[PROBLEM]:
Word for word, restate the records that follow.

[INFORMATION SUPPLIED]:
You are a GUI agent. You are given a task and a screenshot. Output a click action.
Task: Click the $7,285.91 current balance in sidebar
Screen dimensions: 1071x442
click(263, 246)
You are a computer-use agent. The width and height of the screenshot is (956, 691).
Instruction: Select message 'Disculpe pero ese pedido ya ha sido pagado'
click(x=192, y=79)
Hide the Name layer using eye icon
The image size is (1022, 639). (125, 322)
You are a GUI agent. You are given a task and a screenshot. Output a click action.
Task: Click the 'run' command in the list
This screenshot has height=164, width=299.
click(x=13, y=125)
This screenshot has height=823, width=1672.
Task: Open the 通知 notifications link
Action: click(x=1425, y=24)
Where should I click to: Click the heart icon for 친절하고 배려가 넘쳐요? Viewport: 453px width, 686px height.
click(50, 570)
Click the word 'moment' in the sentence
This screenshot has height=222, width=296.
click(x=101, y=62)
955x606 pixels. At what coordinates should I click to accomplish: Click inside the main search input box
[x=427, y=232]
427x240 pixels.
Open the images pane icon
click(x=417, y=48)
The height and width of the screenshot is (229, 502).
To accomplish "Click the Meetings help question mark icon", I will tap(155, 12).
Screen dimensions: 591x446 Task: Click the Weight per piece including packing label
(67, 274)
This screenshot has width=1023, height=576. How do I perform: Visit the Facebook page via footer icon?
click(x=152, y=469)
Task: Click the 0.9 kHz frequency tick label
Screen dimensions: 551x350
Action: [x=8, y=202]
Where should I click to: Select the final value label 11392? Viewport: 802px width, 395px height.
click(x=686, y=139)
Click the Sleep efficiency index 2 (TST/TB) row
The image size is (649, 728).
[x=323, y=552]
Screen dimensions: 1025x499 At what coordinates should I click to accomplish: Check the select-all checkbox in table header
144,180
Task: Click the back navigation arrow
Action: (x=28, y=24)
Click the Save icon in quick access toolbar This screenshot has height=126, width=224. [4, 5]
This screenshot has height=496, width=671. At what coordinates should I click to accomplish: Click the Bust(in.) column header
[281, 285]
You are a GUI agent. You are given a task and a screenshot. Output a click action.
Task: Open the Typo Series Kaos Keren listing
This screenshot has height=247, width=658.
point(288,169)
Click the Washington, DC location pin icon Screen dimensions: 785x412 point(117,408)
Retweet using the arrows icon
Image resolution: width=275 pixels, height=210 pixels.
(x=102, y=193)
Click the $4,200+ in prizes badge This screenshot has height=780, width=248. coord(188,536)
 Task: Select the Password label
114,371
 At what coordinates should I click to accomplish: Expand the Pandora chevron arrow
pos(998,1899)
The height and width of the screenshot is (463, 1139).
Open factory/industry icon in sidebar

[TASK RESULT]:
You are a GUI agent. You are given a task and a screenshot. Output a click action.
Task: Click the $7,285.91 current balance in sidebar
Screen dimensions: 1071x442
click(263, 246)
You are a computer-use agent. The width and height of the screenshot is (956, 691).
Instruction: Select message 'Disculpe pero ese pedido ya ha sido pagado'
click(x=192, y=79)
Hide the Name layer using eye icon
The image size is (1022, 639). (125, 322)
You are a GUI agent. You are given a task and a screenshot. Output a click action.
Task: Click the 'run' command in the list
This screenshot has height=164, width=299.
click(x=13, y=125)
This screenshot has height=823, width=1672.
Task: Open the 通知 notifications link
Action: click(x=1425, y=24)
Where should I click to: Click the heart icon for 친절하고 배려가 넘쳐요? Viewport: 453px width, 686px height.
click(50, 570)
Click the word 'moment' in the sentence
This screenshot has height=222, width=296.
click(x=101, y=62)
955x606 pixels. At what coordinates should I click to accomplish: Click inside the main search input box
[x=427, y=232]
427x240 pixels.
Open the images pane icon
click(x=417, y=48)
The height and width of the screenshot is (229, 502).
To accomplish "Click the Meetings help question mark icon", I will tap(155, 12).
Screen dimensions: 591x446 Task: Click the Weight per piece including packing label
(67, 274)
This screenshot has width=1023, height=576. How do I perform: Visit the Facebook page via footer icon?
click(x=152, y=469)
Task: Click the 0.9 kHz frequency tick label
Screen dimensions: 551x350
Action: [x=8, y=202]
Where should I click to: Select the final value label 11392? Viewport: 802px width, 395px height.
click(x=686, y=139)
Click the Sleep efficiency index 2 (TST/TB) row
The image size is (649, 728).
[x=323, y=552]
Screen dimensions: 1025x499 At what coordinates should I click to accomplish: Check the select-all checkbox in table header
144,180
Task: Click the back navigation arrow
Action: (x=28, y=24)
Click the Save icon in quick access toolbar This screenshot has height=126, width=224. [4, 5]
This screenshot has height=496, width=671. At what coordinates should I click to accomplish: Click the Bust(in.) column header
[281, 285]
You are a GUI agent. You are given a task and a screenshot. Output a click action.
Task: Open the Typo Series Kaos Keren listing
This screenshot has height=247, width=658.
point(288,169)
Click the Washington, DC location pin icon Screen dimensions: 785x412 point(117,408)
Retweet using the arrows icon
Image resolution: width=275 pixels, height=210 pixels.
(x=102, y=193)
Click the $4,200+ in prizes badge This screenshot has height=780, width=248. coord(188,536)
 Task: Select the Password label
114,371
 At what coordinates should I click to accomplish: Expand the Pandora chevron arrow
pos(998,1899)
The height and width of the screenshot is (463, 1139).
Open factory/industry icon in sidebar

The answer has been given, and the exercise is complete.